Jonny Flynn might have been the least-known player on the Team USA roster headed into the event, but those who watched the game saw a player who was absolutely deserving of his spot. He did a great job of pushing the tempo and exploiting Team USA’s athletic advantage, continually pestering International guards on the defensive end and almost always finishing a fast-break or ball-handling foray by setting up a teammate for an open look.

Flynn finished the game with 10 assists, and really made an impact with his ability to set up his teammates in transition. The International team had no guard capable of keeping in front of him defensively, and Flynn was content to exploit this by kicking the ball to a teammate upon drawing help. He clicked particularly well with future Syracuse teammate Donte Green, finding the fluid athlete both in transition and in the half-court on several occasions. His ability to hound the international guards into turnovers and generally disrupt their offense, combined with unselfish play and relentless pushing of the tempo on the offensive end, meant that there was little visible drop-off in play when Team USA’s second unit entered the game.

In terms of weaknesses, Flynn still has a ways to go as a scorer. He isn’t a complete liability as a shooter, but has work to do with the mechanics and consistency of his jumper. Flynn is lighting quick off the dribble, but hasn’t shown the ability to be a big time scorer/slasher in the half-court just yet.

2007-2008 Outlook: It should be interesting to see how Jim Boeheim utilizes his electric young floor general. Flynn should infuse the Syracuse perimeter rotation with a much-needed dose of toughness, but Flynn belongs at the head of a pressure-based defensive scheme, not sitting back in a zone. If Boeheim insists upon keeping the ball in the hands of Eric Devendorf and playing Flynn on the wing in his zone the way that he did with Paul Harris this past season, it may be hard for Flynn to make the type of immediate impact he is capable of. But all X’s and O’s aside, Flynn is the type of player who should emerge as a 4-year standout at Syracuse, with a good chance to someday take his game to the NBA.

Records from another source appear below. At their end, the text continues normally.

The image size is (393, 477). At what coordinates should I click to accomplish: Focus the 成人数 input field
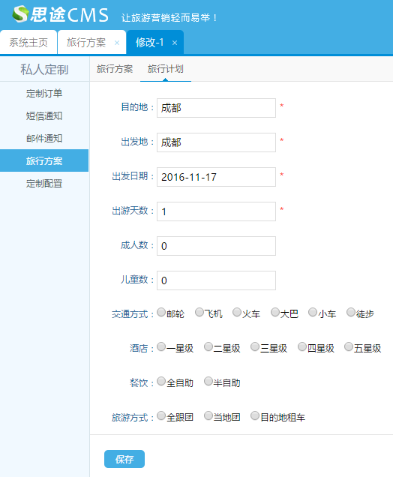point(216,246)
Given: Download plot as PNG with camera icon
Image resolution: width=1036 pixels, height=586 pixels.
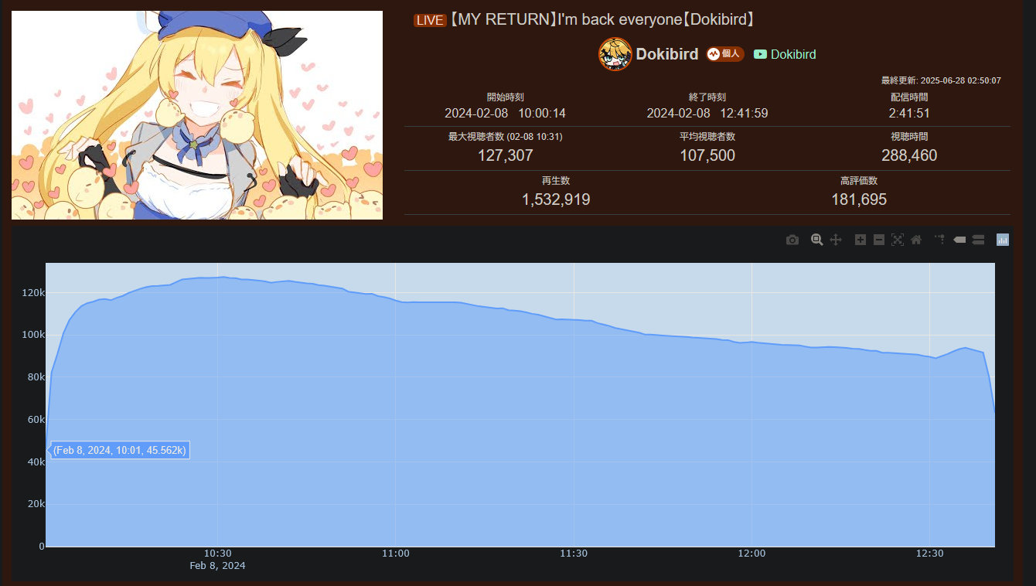Looking at the screenshot, I should point(792,240).
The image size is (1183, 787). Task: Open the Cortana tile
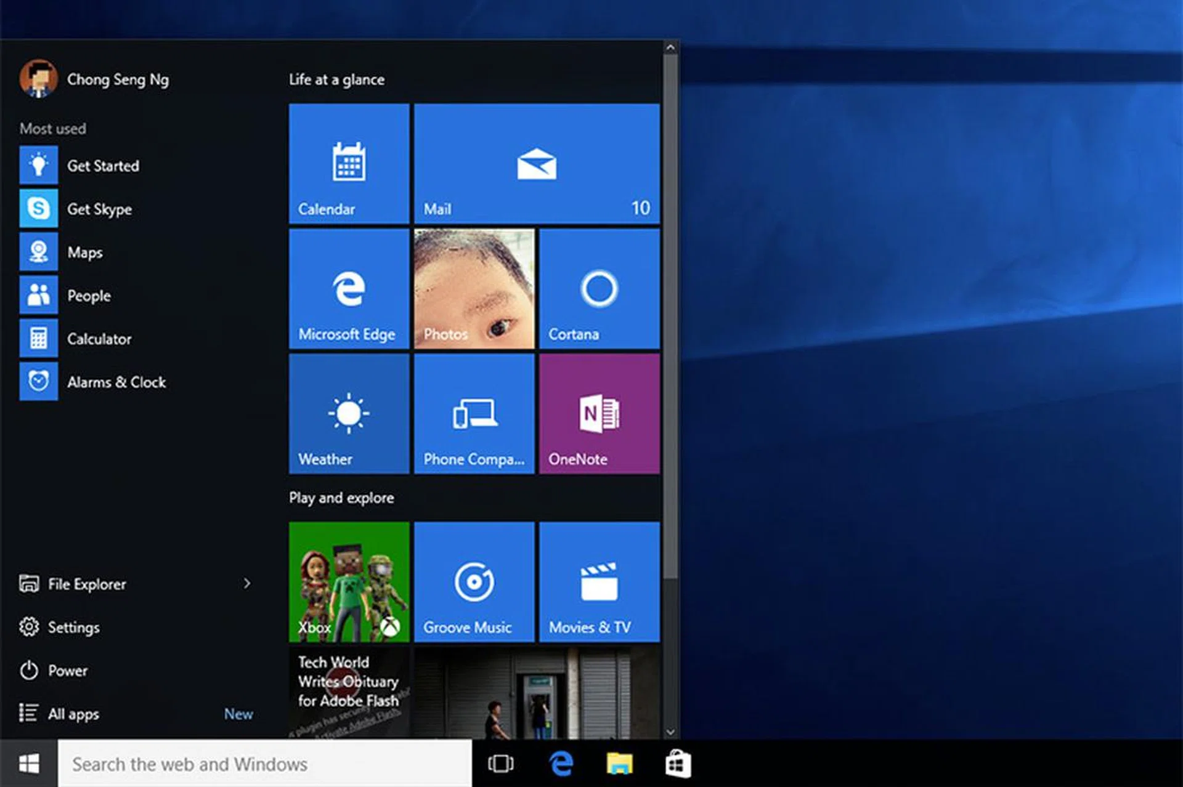pyautogui.click(x=599, y=288)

Nolan Smith, 6’2, PG/SG, committed to Duke
4 points, 4 rebounds, 0 assists, 1 turnover, 2 steals, 2-8 FG’s, 0-0 FT’s, 0-2 3-PT

It wasn’t a particularly impressive showing for the Duke-bound combo guard, but is that really a surprise given the amount of talent on the US roster? Smith was invited to be a part of this team to be a role-player, not a star.

As far as positives, Smith scored his four points on a nice slashing move from the wing, and converted a thunderous put back dunk early in the second half. Smith didn’t stand out as an athlete in this group, but is going to be Duke’s most explosive backcourt performer from day one. He has a mature, muscular frame and the athleticism to effectively break down defenses off the dribble on the Division One level. Smith’s outside shot wasn’t clicking in this game, but he gets plenty of elevation on his mechanically sound jumper. It should be a serviceable weapon for him at Duke.

In terms of running the offense, there was no opportunity for Smith to show off what he can do here. He was the third ball-handler for the US team virtually at all times, but Smith has proven in the past that he can run a team well enough for what he will be asked to do at Duke.

2007-2008 Outlook: Smith isn’t going to be featured on any mock drafts anytime soon, but that doesn’t mean he won’t have an impact in the ACC next season. In fact, Duke is desperately in need of a player with Smith’s skillset. The Blue Devils were missing that athletic, defense-minded ball-handler with the graduation of Daniel Ewing and Sean Dockery the past two seasons. Expect Nolan Smith to play early and often in 07-08.